Goal of the exercise:
Transcribe only the lines of the listing below from the one holding "Viewport: 717px width, 525px" through the one holding "Click the forward", inclusive, without any change.

Information supplied:
______________________________
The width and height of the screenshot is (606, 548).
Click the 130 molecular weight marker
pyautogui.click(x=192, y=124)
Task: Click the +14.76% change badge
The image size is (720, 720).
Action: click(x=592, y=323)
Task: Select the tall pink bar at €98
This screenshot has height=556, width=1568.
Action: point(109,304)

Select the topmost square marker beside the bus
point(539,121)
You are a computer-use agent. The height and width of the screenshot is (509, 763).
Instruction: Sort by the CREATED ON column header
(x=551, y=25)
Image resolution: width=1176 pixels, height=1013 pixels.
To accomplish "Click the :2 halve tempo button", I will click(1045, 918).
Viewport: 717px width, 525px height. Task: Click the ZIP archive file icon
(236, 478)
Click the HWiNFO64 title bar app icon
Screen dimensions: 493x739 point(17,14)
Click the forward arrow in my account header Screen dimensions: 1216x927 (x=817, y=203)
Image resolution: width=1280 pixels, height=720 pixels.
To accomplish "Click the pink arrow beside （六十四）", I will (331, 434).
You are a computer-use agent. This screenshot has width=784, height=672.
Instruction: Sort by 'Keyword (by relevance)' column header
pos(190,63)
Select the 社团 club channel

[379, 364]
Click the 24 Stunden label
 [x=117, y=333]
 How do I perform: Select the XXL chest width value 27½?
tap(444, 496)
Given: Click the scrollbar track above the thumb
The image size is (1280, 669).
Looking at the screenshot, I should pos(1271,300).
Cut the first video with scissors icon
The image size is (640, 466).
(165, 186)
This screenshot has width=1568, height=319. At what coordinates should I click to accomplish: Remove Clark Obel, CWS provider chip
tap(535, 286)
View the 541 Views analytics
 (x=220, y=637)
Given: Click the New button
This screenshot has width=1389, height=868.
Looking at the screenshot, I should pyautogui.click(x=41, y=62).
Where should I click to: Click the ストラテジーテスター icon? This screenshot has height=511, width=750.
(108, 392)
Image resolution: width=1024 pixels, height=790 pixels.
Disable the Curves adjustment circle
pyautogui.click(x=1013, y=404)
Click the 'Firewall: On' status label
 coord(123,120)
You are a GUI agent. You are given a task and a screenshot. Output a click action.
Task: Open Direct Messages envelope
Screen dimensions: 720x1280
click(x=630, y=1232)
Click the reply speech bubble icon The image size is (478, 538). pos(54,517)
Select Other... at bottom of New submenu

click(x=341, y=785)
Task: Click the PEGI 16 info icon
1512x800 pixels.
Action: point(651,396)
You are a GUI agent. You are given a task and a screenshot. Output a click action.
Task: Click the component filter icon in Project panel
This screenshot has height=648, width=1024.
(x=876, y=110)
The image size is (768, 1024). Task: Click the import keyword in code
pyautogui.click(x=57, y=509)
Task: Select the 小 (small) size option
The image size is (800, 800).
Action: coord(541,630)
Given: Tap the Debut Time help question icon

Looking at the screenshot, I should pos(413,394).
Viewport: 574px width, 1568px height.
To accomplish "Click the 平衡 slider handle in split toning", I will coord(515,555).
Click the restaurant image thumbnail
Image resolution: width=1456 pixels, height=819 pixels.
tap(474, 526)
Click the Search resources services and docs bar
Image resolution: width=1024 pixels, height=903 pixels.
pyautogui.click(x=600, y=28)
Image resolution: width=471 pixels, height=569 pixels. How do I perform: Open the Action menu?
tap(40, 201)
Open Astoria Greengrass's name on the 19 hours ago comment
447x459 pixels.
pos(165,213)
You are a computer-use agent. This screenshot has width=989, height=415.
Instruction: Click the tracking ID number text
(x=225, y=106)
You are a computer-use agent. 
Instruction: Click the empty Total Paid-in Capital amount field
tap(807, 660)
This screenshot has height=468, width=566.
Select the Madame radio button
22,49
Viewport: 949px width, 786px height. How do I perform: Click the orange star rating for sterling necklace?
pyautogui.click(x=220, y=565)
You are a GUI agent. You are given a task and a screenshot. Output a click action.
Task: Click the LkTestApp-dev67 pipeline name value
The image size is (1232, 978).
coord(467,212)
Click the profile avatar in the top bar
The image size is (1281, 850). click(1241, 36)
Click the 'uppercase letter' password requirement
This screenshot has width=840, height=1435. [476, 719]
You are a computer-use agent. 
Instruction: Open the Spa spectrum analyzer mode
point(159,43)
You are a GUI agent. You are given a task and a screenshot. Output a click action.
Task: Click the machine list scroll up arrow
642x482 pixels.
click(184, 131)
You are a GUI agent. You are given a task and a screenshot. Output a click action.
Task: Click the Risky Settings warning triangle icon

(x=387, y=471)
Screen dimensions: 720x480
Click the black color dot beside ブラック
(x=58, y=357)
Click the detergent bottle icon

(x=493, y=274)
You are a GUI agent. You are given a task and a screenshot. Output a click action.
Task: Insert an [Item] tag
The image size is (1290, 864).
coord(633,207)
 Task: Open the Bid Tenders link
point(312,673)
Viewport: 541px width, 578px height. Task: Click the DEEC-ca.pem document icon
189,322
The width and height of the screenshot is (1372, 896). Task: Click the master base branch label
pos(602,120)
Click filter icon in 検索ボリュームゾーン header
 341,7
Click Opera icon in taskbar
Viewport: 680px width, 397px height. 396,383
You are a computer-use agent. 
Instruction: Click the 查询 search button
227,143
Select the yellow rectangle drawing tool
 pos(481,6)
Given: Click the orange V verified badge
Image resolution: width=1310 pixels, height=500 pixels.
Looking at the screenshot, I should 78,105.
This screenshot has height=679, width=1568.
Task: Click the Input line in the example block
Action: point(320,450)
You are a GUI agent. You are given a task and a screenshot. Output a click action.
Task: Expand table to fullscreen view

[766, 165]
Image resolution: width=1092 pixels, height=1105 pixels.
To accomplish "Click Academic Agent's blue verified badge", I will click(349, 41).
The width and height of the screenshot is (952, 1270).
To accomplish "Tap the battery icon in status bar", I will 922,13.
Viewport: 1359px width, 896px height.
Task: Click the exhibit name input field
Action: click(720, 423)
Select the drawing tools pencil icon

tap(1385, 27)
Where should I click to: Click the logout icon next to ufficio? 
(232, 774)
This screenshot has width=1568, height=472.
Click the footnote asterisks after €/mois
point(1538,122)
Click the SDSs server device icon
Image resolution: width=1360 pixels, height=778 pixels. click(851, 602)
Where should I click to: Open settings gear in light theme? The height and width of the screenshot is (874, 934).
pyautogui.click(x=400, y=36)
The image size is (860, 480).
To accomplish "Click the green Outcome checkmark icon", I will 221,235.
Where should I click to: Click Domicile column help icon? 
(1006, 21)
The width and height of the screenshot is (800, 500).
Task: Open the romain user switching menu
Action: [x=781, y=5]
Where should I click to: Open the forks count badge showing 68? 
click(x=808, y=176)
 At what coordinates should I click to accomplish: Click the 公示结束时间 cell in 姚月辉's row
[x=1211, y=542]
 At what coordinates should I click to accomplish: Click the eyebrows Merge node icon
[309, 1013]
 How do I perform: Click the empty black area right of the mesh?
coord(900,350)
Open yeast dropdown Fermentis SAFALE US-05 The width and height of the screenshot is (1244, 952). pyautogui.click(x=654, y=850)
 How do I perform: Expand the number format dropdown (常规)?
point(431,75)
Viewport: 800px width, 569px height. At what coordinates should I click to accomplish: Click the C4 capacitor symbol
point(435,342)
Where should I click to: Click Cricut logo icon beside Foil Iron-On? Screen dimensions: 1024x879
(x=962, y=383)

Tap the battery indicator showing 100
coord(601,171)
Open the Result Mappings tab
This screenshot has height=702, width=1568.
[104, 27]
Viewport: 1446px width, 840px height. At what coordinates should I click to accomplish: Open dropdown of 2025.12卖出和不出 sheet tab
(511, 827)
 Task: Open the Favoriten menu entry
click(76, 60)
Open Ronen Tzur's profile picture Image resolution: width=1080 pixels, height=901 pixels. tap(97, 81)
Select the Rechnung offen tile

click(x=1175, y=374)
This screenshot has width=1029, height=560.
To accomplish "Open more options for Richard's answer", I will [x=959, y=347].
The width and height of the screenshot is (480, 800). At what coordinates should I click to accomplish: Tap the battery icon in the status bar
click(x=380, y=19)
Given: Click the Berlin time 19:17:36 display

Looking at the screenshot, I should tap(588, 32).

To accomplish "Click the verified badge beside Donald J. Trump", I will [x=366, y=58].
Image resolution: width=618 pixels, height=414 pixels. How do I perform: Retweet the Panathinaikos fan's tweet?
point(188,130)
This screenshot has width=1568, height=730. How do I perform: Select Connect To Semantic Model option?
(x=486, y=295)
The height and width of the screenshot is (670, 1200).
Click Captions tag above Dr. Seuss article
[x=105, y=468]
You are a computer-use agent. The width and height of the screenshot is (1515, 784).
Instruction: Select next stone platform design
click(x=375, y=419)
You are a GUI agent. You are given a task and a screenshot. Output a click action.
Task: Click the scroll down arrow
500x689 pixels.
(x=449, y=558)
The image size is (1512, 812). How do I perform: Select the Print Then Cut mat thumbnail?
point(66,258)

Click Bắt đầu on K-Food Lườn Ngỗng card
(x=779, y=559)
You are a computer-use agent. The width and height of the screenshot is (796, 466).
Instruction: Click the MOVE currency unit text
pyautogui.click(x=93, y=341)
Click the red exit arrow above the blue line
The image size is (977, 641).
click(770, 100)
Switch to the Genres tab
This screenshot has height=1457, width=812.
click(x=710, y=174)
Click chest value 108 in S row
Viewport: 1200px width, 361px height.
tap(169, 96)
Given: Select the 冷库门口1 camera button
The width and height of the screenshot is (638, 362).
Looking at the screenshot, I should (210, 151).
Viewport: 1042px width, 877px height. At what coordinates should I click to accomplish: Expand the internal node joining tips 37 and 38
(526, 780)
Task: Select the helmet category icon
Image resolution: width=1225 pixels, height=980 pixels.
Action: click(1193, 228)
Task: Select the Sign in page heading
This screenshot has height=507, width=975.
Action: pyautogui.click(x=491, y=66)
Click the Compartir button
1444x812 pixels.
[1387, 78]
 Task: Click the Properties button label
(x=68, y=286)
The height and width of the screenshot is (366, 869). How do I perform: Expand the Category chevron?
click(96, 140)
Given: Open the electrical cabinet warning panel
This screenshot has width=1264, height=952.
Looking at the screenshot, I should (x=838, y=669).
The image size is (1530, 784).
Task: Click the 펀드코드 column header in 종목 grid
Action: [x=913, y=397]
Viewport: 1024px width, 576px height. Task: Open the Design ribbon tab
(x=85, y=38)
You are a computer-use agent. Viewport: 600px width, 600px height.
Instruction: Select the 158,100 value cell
______________________________
Solution for this task:
Viewport: 717px width, 525px height. Task: Click the ZIP archive file icon
(236, 478)
Click the HWiNFO64 title bar app icon
Screen dimensions: 493x739 point(17,14)
Click the forward arrow in my account header Screen dimensions: 1216x927 (x=817, y=203)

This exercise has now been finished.